There are no best practice protocols regarding the treatment of mesh related pudendal neuralgia and it is treated by only a handful of doctors nationwide. “
Historically the management of pudendal neuralgia was only available at a select few centers throughout the country. The reasons for this is that pudendal neuralgia was quite rare, often overlooked, and under diagnosed by the medical community. There are only a few doctors in this country who have received the advanced training in the management of this disorder. Even fewer have the advanced surgical training. A great number of physicians do not have a base understanding of the pudendal nerve and are unaware of pudendal neuralgia. In addition, because of the complexity of care in taking care of these patients is has been recognized that there may be a need to employ several specialties to manage an individual patient using a team approach. The team might include a urologist, gynecologist, neurosurgeons, neurologist, physiatrist, and physical therapist. Coordinating such a team is often logistically difficult and not economically possible. Current treatment consists of medication management, physical therapy, CT guided diagnostic and therapeutic injections, and surgical decompression with or without intraoperative monitoring of the main trunk or branches of the nerve.
On July 13, 2011, the Federal Drug Agency issued a warning to patients and the medical community that serious complications for vaginal repair for pelvic organ prolapse (POP) are not rare and there was no clear evidence that transvaginal POP mesh repair was more effective than non-mesh repair. The FDA believed that the risk of complication is directly related to the mesh and not due to surgical error. Statistical analysis by the FDA revealed that pelvic pain occurred in 5.5-8.5 percent of patients and painful sex (dyspareunia) occurred in 1.6-7.3 of patients. In essence the FDA has determined that pelvic pain is an unacceptable postoperative outcome caused by the vaginal mesh.

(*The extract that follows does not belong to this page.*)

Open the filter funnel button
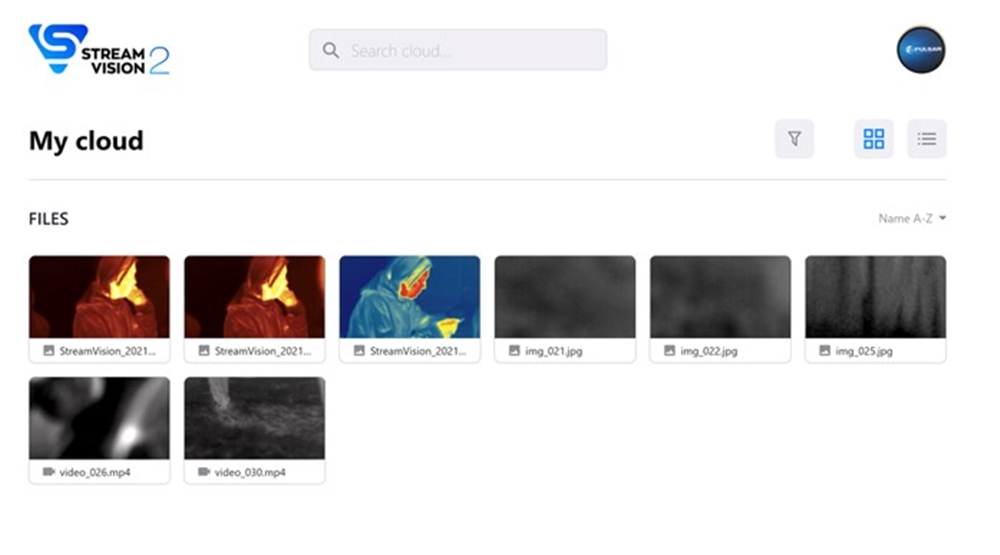 coord(794,139)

Pelvic pain related to vaginal mesh may be caused by a variety of mechanisms including the formation of adhesions and scar tissue, malpositioning of the mesh, and by tension or direct compression of the nerves in the pelvis. Some patients with post mesh pain also have pain due to severe spasm of the plevic floor muscles. Nerve pain (neuralgia) is a potential pain source for patients who do not respond to surgery. A study of ten patients in France with pain as the reason for re-operation, six of the patients had symptoms of obturator neuralgia and two presented with pudendal neuralgia. Obturator neuralgia is diagnosed by clinical symptoms which consist of sharp, burning, or electric pain in the groin or front of thigh. Pudendal neuralgia is a well described clinical diagnosis which consist of pain in the territory of the pudendal nerve, which includes pain worsened by sitting, no testable sensory loss, and improvement is found with a pudendal nerve block. This is part of the Nantes criteria. Pain relief was excellent following a surgery to decompress the affected nerves in the obturator neuralgia group but poor in the pudendal neuralgia group.

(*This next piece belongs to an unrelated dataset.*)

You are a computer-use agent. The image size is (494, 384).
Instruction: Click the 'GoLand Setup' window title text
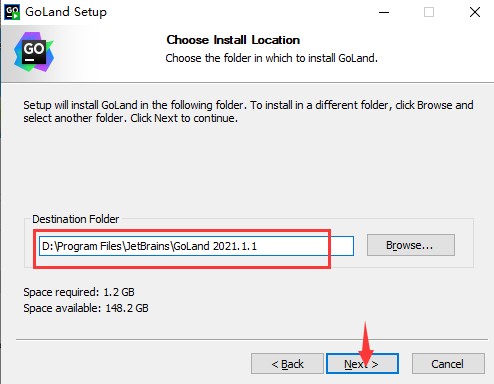tap(66, 12)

A recent Michigan study at a large academic referral center revealed that three out of every ten patients who get mesh surgery for the primary reason of pain will have persistent pain following removal of the mesh. A logical next question to be answered is why is there such a high failure rate? Is it the mere consequence of long term scar tissue and traction on key structures? Is it a failure of the treating physician to recognize the symptoms of a pudendal neuralgia or obturator neuralgia? Both answers may be right. Further studies are necessary. It appears that full removal of the mesh is necessary to flush out the problems regarding ongoing pain in patients who have received mesh.
Tragically, there are currently no recommendations and protocols regarding best practices regarding mesh removal for pain relief. The Michigan study indicates that there is a high failure rate for surgical removal of vaginal mesh and it appears that any patient being considered for mesh removal with pain should be evaluated preoperatively for the presence of either pudendal and obturator neuralgia preoperatively. If there is a clinical concern that neuralgia is present, the patient may be best served at a center with physicians trained in the surgical capabilities to do a neurolysis. This surgeon should be one who surgically removes all the mesh, and one who better understands the patient’s clinical response to this intervention, as opposed to a doctor who sees the patient for the first time after mesh removal who complains of continued, post-removal pain. In those patients there will be a clinical concern that there is retained mesh as a potential source of pain and would likely require another procedure to inspect for retained mesh. If the pudendal neuralgia complaints continue after full removal of the mesh then the patient will require an incision in the buttock for the pudendal release. It is my opinion that any patient with symptoms of a pudendal neuralgia should be operated by a physician with these specific skills to allow for a full understanding of the clinical course and results of interventions. Unfortunately, there are few centers in this country capable of managing pudendal neuralgia.